Sandra Morales de Valbón, administradora de empresas, 40 anos, solteira, sem filhos. Morava num apartamento de 170 metros quadrados em bairro de classe média. Recordou-se que iria precisar de dinheiro em espécie; iria a um evento onde estacionaria o carro e não aceitavam o pagamento em cartão, apesar de ser uma iniciativa da "high society".
Caminhou distraída em direção ao banco e assustou-se com Basco, quando não podia mais recuar. Estava a um metro quando o viu mexer-se. Parecia camuflado em meio ao cimento e a parede do mesmo tom cinza. Pensou em voltar, mas seguiu em frente. Passou o cartão na ranhura e a luz verde acendeu-se, abriu a porta e entrou. Fez a operação desejada e saiu.
Quando a porta abriu, um ar quente veio do interior da instalação animando as esperanças do mendigo; iria ter uma noite quentinha. Ao sair, Sandra não reparou que Basco empurrara um pequeno maço de papelão entre a porta de vidro impedindo-a de fechar. Permaneceu observando a bonita mulher entrar no carro e dar partida. O veículo sumiu na cidade adentro num ápice.
Foi ao carrinho de supermercado e retirou seu cobertor. Retornou e empurrou a porta de vidro. Entrou, sentiu um alívio imediato e uma felicidade extraordinária.
Tinha agora uma casa bastante iluminada, limpa, com sorrisos. E o melhor: uma família feliz que seguia-lhe a cada terminal que dirigisse os olhos. Captou o olhar daqueles que se abraçavam na foto digital e sentiu-se o filho pródigo e mais velho deles, mesmo que o pai tivesse a sua idade aproximada. Não importava. Era a oportunidade de sentir-se em família, aquela que nunca teve. Olhou em volta e cheirou o ambiente:Lavanda, apesar de não saber o nome, mas bastou-lhe a sensação.

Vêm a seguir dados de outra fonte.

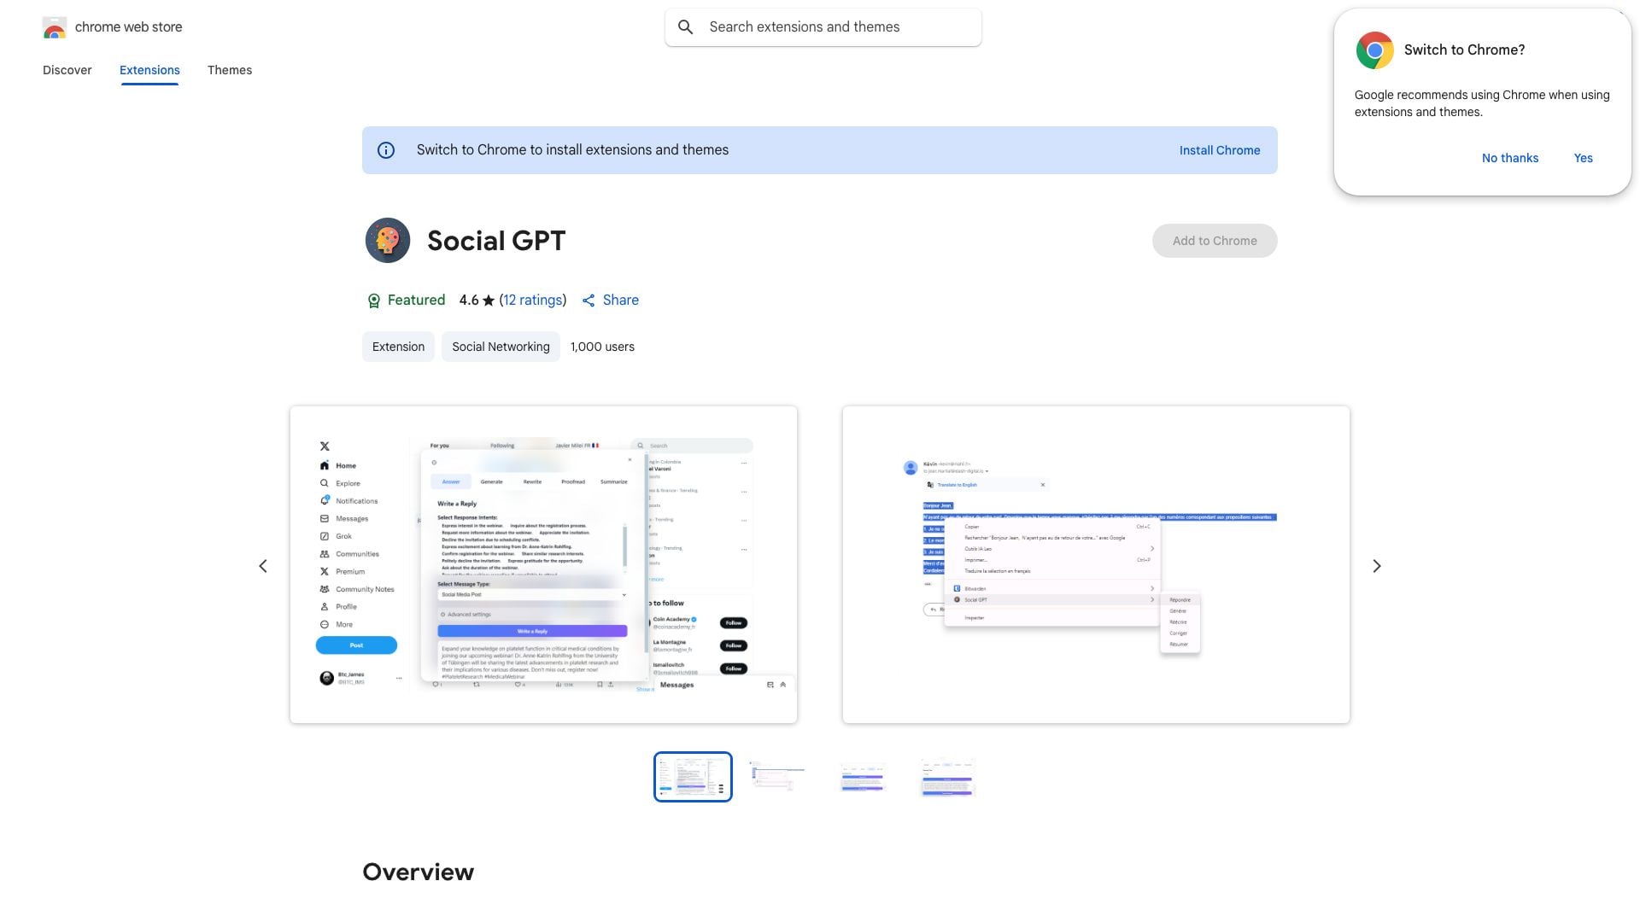Click the Social GPT extension icon
Viewport: 1640px width, 922px height.
point(388,241)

Como toda casa de família há quartos, ele também quis o seu, resguardando sua privacidade e a dos pais e irmãos. Recolheu-se a um canto por detrás um painel publicitário de investimentos e sentou-se ao chão de mármore.
Dali ainda conseguia ver sua família em dois terminais. Continuavam a sorrir-lhe, felizes. Diziam “boa noite, meu filho”. Basco adormeceu.
Às seis da manhã foi acordado pelo toque e uma voz feminina. Seria sua mãe que o despertava?
- Senhor, não pode ficar aqui. Vamos abrir o banco. Se não sair, chamo a polícia – era a gerente do banco que o tocava com a ponta de uma caneta esferográfica.
Abriu os olhos e, calado, retirou-se do estabelecimento para mais um dia nas ruas de Madrid.
Solucionado o problema, a gerente, em sua mesa, sentou-se frente ao computador. Imprimiu um documento e passou a lê-lo:
"Ao Tribunal desta comarca
Assunto : Ordem de despejo por insuficiência de pagamentos das prestações de contrato.
Executada : Sandra Morales de Valbón".